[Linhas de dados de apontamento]
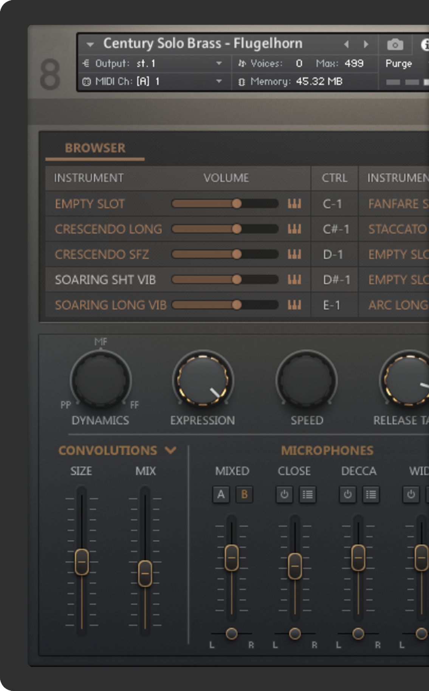
Task: Toggle the Decca microphone power button
Action: point(348,494)
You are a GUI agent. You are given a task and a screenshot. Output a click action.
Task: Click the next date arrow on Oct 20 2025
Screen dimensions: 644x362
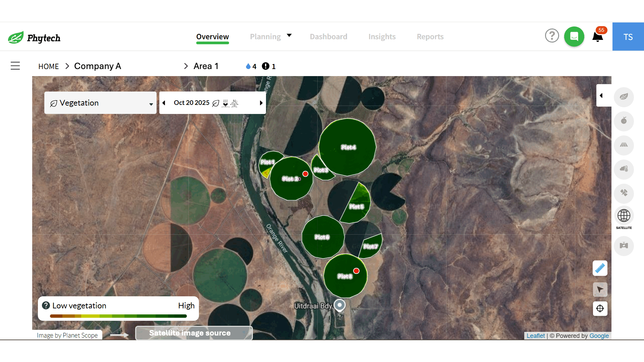coord(261,103)

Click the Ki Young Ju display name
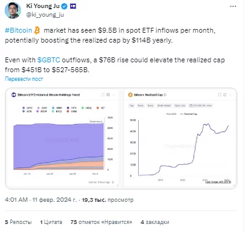click(43, 6)
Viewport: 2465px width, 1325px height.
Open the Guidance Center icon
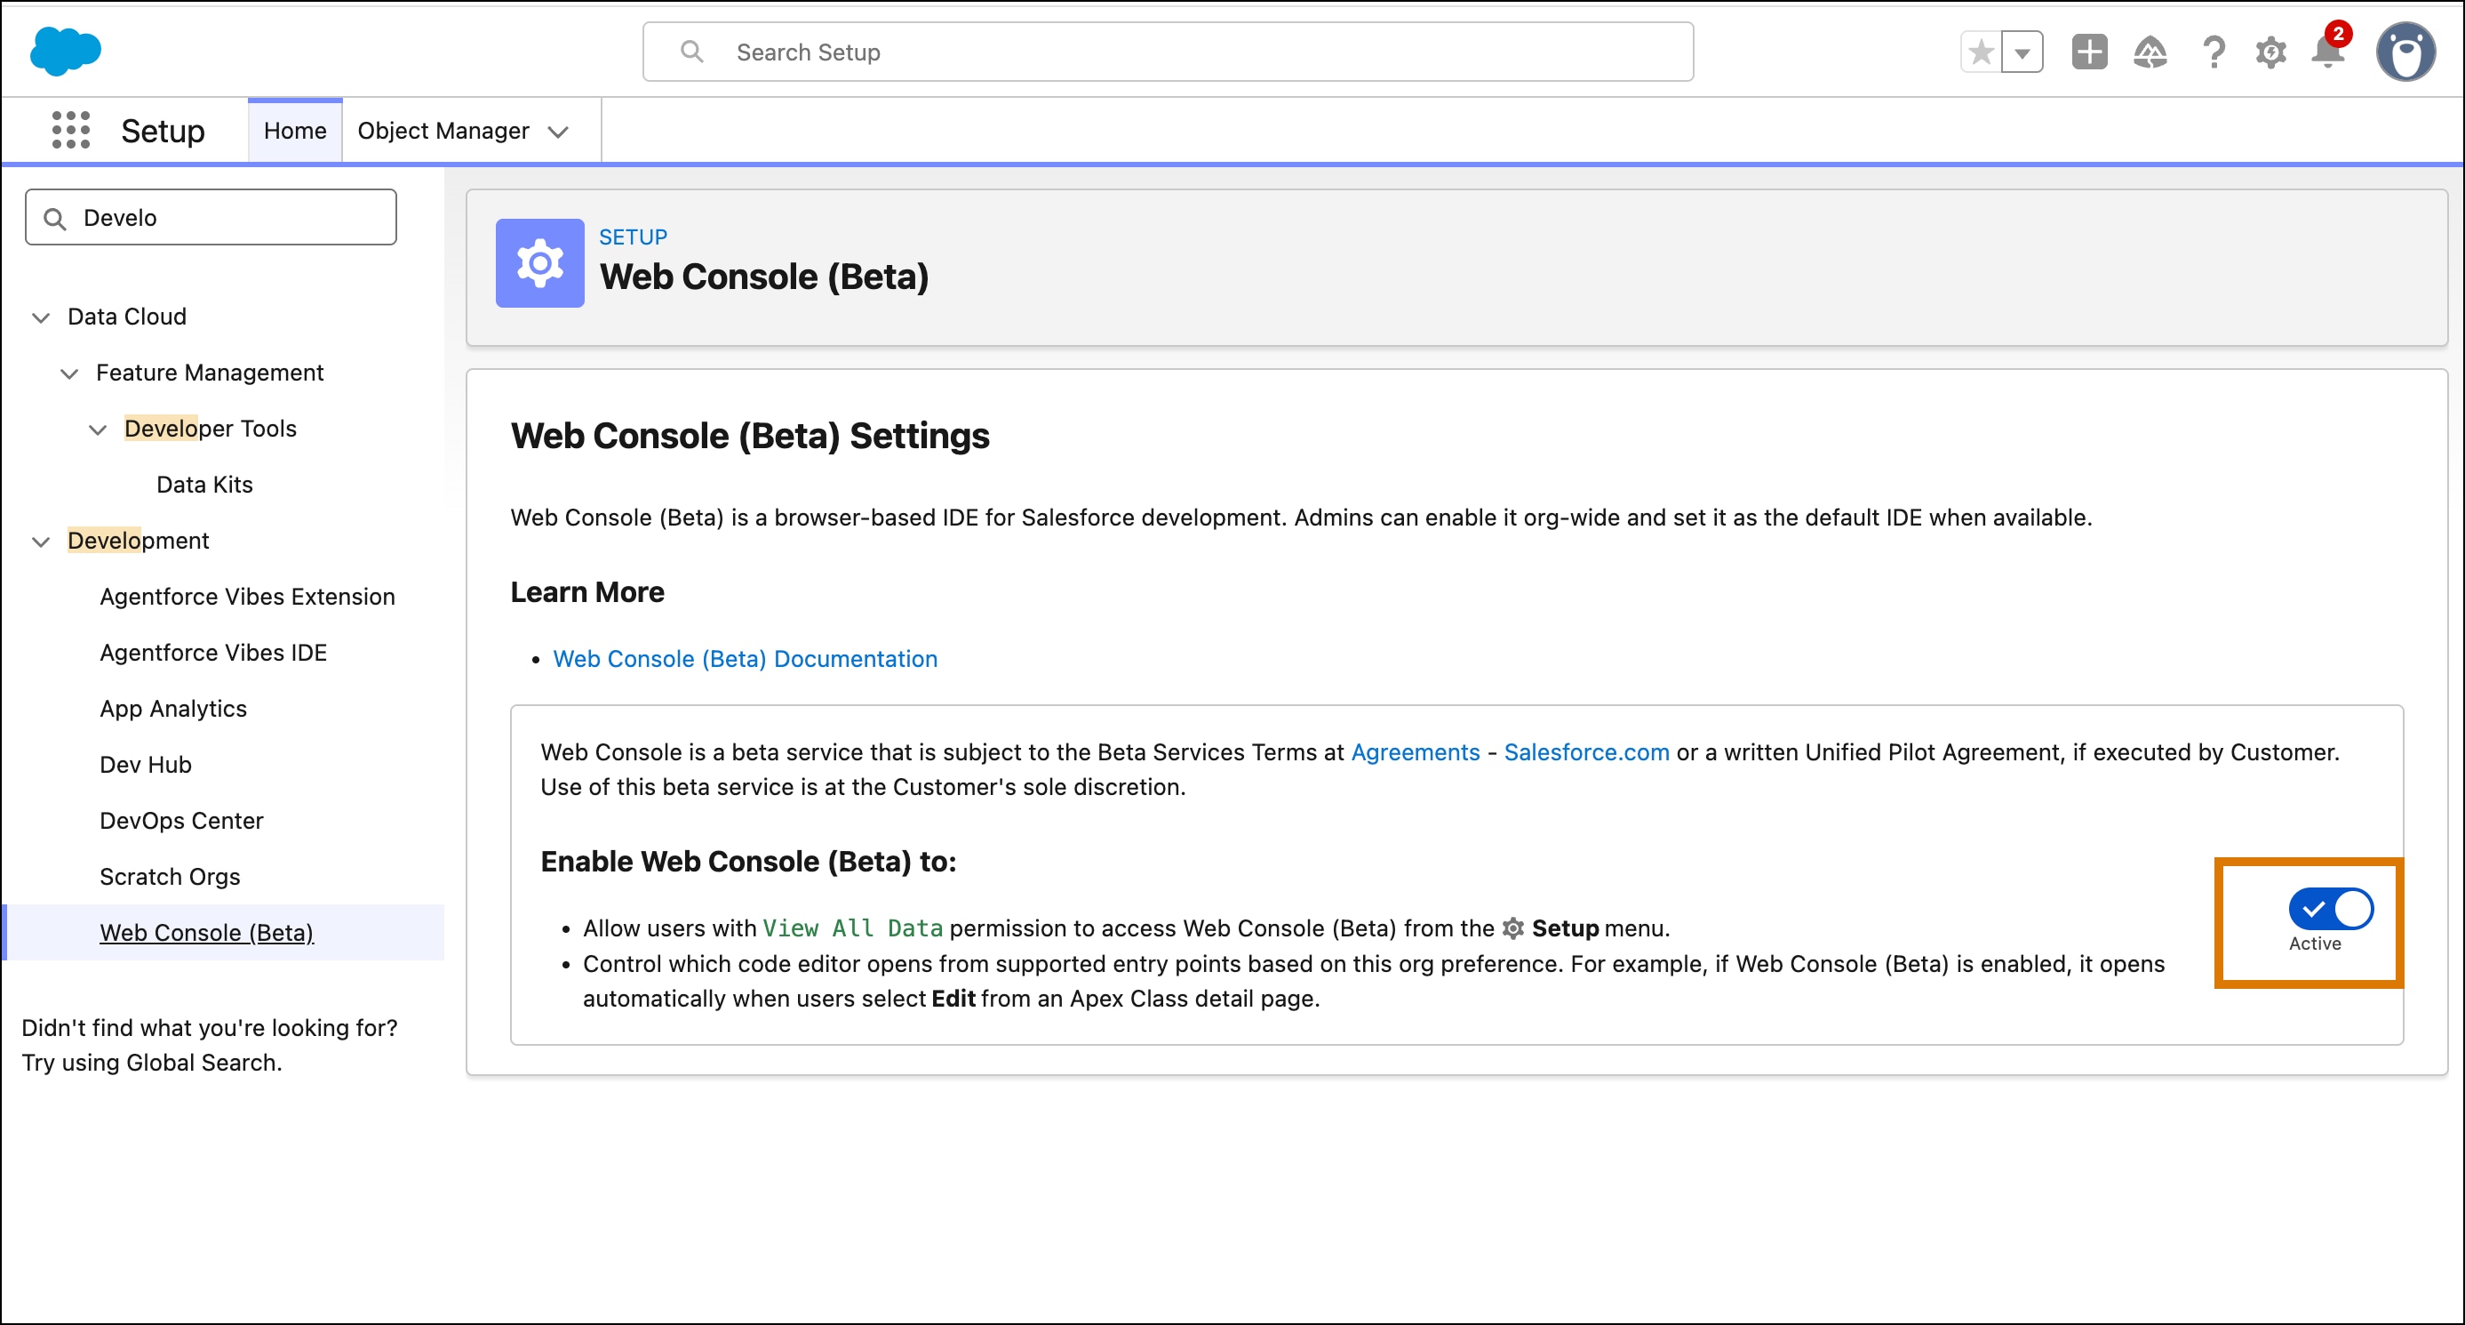click(x=2151, y=52)
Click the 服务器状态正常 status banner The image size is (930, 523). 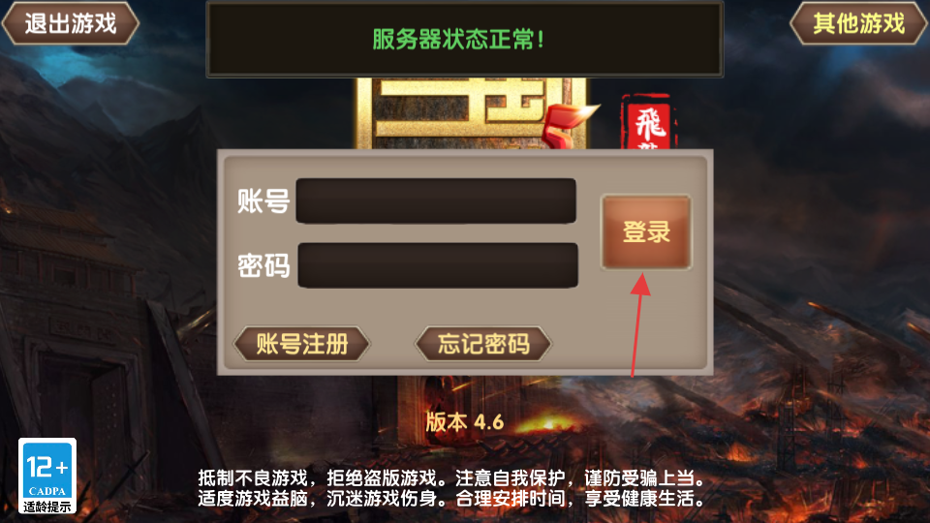[x=464, y=40]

_REQUISITOS_.
Transcreva fielmente as linhas que começam na que contém "You are a GUI" e seguem até a que contém "click(x=2151, y=52)", incluindo as duas. Não coloque as imagens na resposta.

_TAREFA CONCLUÍDA_.
You are a GUI agent. You are given a task and a screenshot. Output a click action.
Task: Click the next date arrow on Oct 20 2025
Screen dimensions: 644x362
coord(261,103)

Click the Ki Young Ju display name
click(43, 6)
Viewport: 2465px width, 1325px height.
Open the Guidance Center icon
click(x=2151, y=52)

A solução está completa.